* [TEXT]:
====
There wasn't much in the paper, but there rarely is unless one wants to pay through the nose while grief is still fresh. Seems a bit cruel, but then again, early on there's so much more to do than write, unless one is a writer. But I don't know of any others in my family, and finances would prohibit it anyway. So, Uncle Ray got the standard obit with a couple photos thrown in for good measure.
This photo of Ray is the one I remember seeing at his house from my earliest days. He took great pride in his military service during WW II. I should remember better, but I believe he was a gunner in the back end of a bomber.
This is more how I remember Ray:
Somewhere in his house is a room, no doubt full, of photos, videotapes and DVDs of family events over the last 50+ years. I can only imagine his camera collection. In later years, he and I would play a little game with each other in that while he was recording the family, I recorded him. I had promised a copy of a compilation but never got around to making it. Somewhere in this dungeon...
====
* [INSTRUCTIONS]:
- 1) Rewrite the passage of the text about Uncle Ray starting at "This photo of" and ending at "in this dungeon...", swapping "gunner" out for "radio operator".
- 2) Answer these questions on the text about Uncle Ray:
(a) What did Uncle Ray get in the paper?
(b) In which war did Ray serve?
(c) What game did the writer and Ray play in later years?
- 3) Write the next part of the text about Uncle Ray, continuing from where it stops.

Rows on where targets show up
====
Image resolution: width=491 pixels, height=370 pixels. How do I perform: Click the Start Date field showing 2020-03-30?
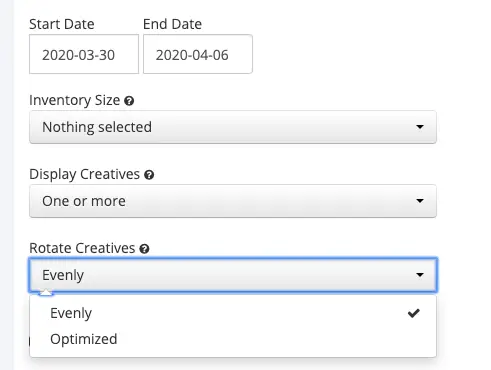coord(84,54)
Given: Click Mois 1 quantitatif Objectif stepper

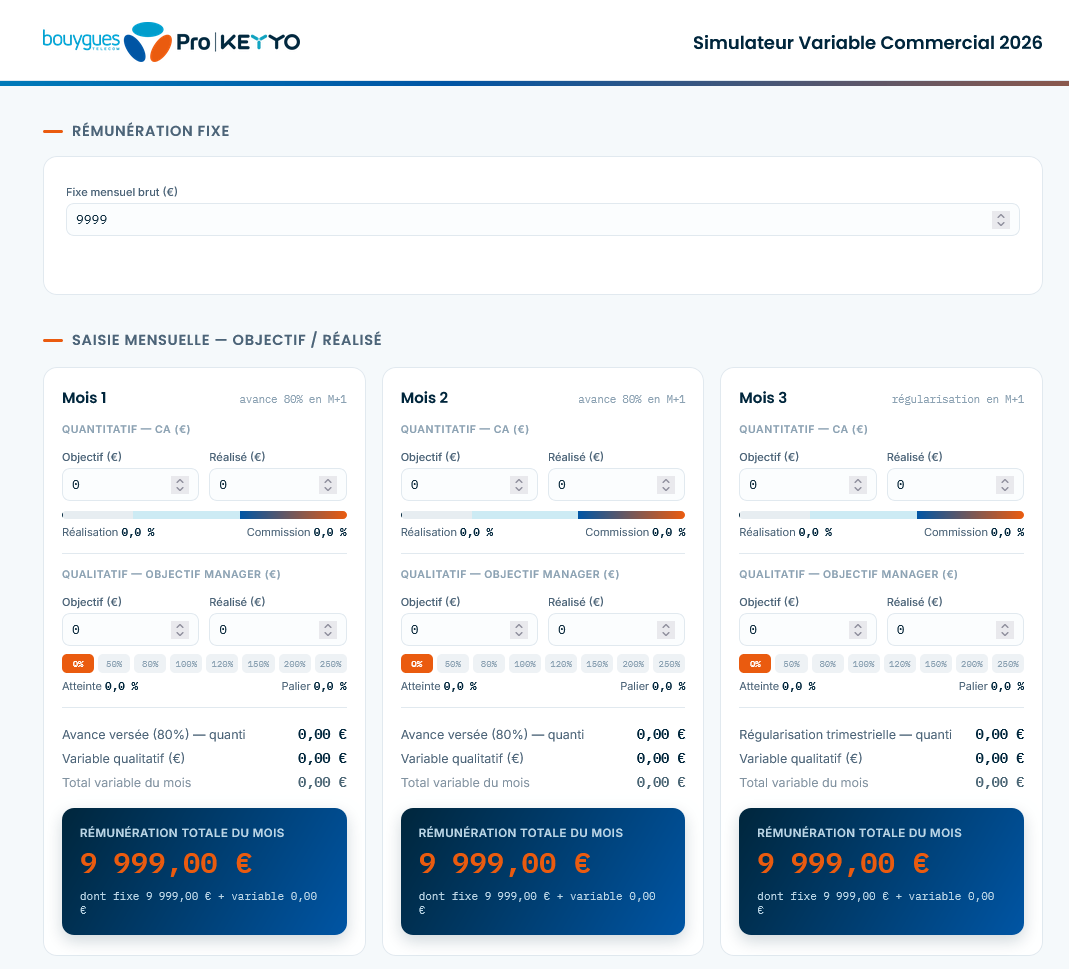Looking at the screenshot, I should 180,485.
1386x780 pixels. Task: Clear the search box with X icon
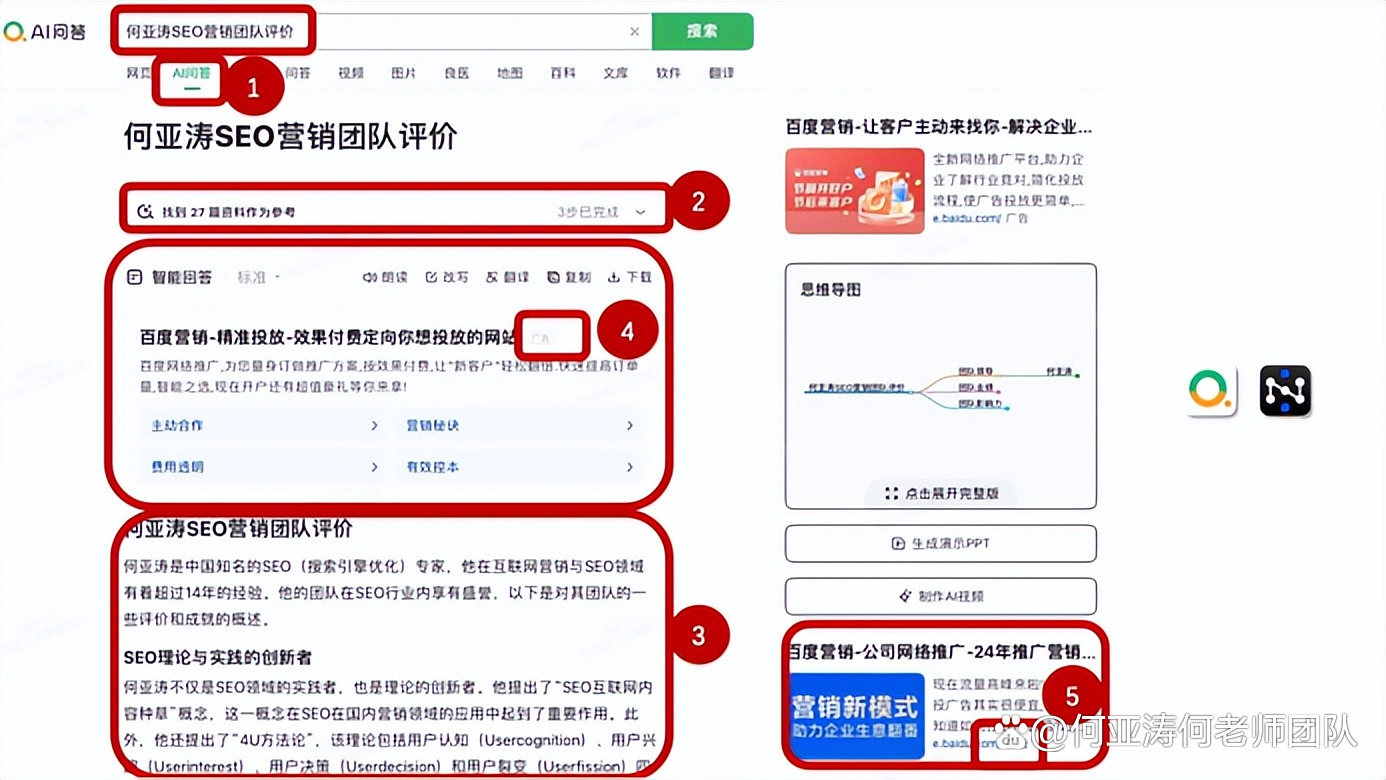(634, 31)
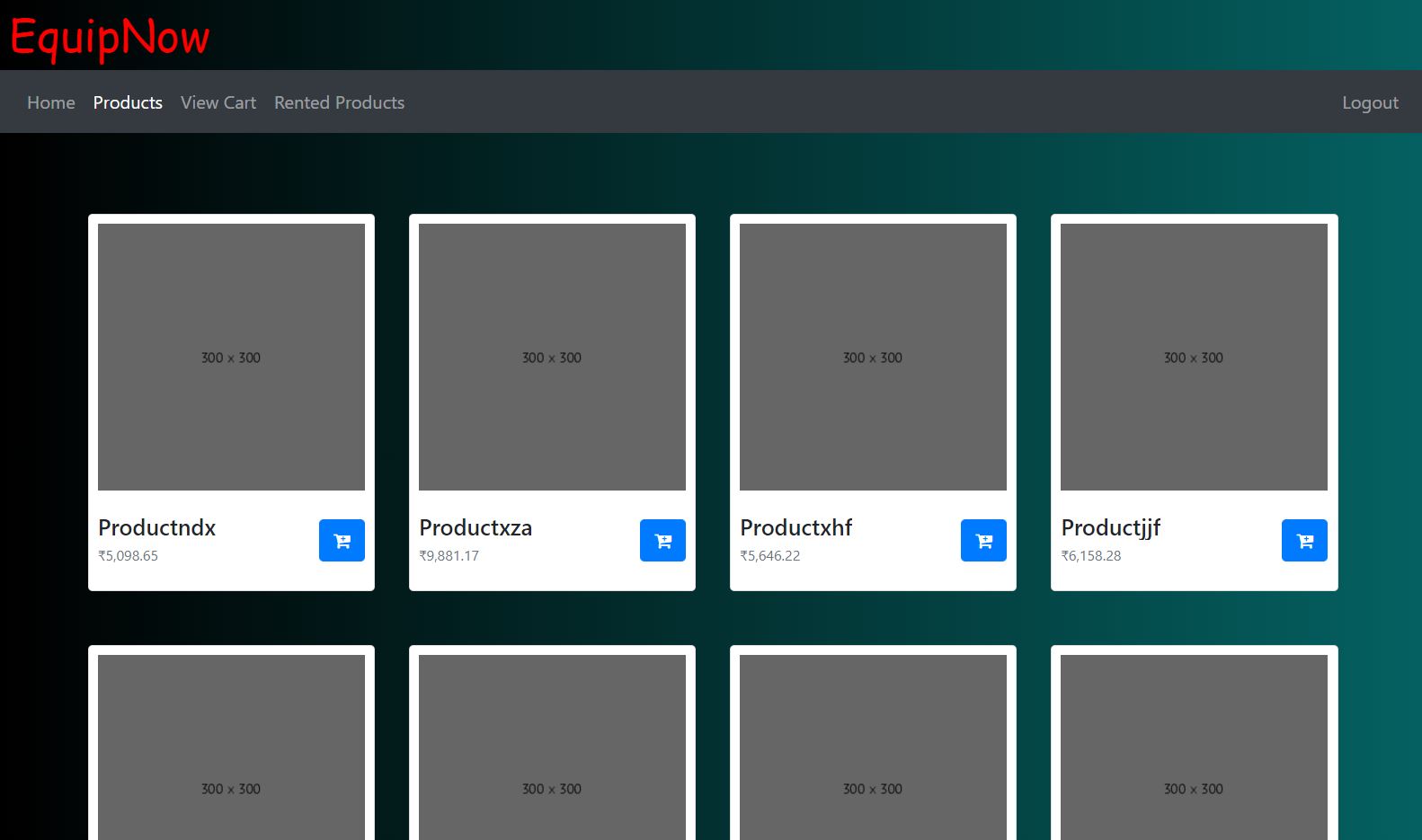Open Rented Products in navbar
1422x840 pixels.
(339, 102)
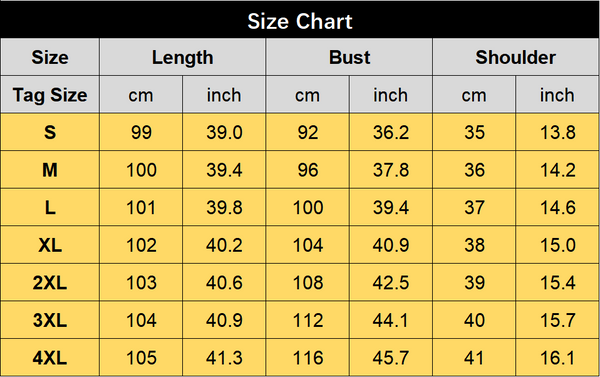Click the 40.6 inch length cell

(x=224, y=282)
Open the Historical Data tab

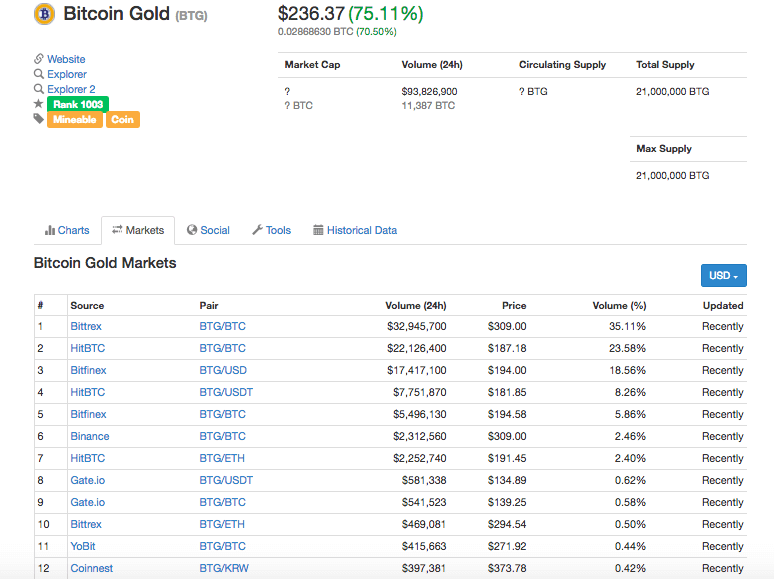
====
* [RESULTS FOR THE EXERCISE]:
- 1)
This photo of Ray is the one I remember seeing at his house from my earliest days. He took great pride in his military service during WW II. I should remember better, but I believe he was a radio operator in the back end of a bomber.
This is more how I remember Ray:
Somewhere in his house is a room, no doubt full, of photos, videotapes and DVDs of family events over the last 50+ years. I can only imagine his camera collection. In later years, he and I would play a little game with each other in that while he was recording the family, I recorded him. I had promised a copy of a compilation but never got around to making it. Somewhere in this dungeon...

- 2)
(a) The standard obit with a couple of photos.
(b) WW II.
(c) While Ray was recording the family, the writer recorded him.

- 3)
Ray loved the family, from his own wife and sin, to his grandkids, to all of his nieces and nephews and their children. It was often said that he was the oldest of us kids, for it was Ray who would play Stratego with the young ones while the adults sat around and yapped. He taught me how to play baseball.
Ray was a diehard St. Louis Cardinal fan. He has a killer vintage baseball card collection. He was a model train enthusiast. When I'd ask him what he'd been up to since the last time I saw him, he say the same thing year after year: "Playing with my trains and burying people." He was part of the American Legion Color Guard, and has been buried alongside his brothers-at-arms.
At 83 years old, Ray was thrown out of the courtroom during the sentencing of the guy who killed my brother. He stood up from his seat, walked up the center aisle and started yelling at the guy. Bully for you, Ray.
Three days of rain, at first off and on, but now with some gumption. And cold enough that when the sun does manage to peak through, dark surfaces steam up. And the roof around our dormers is leaking again. Called the contractor, and know I'll have to do it again at least two more times. Standard protocol, yes?
Let's hope we get a bit of a reprieve this afternoon to bring the air temp back above 60. There are little sprouts in the greenhouse that will begin to dampen off if not. And those spuds in the ground will rot. And I neglected to mention the sleet that surely must have knocked the transplants around a bit.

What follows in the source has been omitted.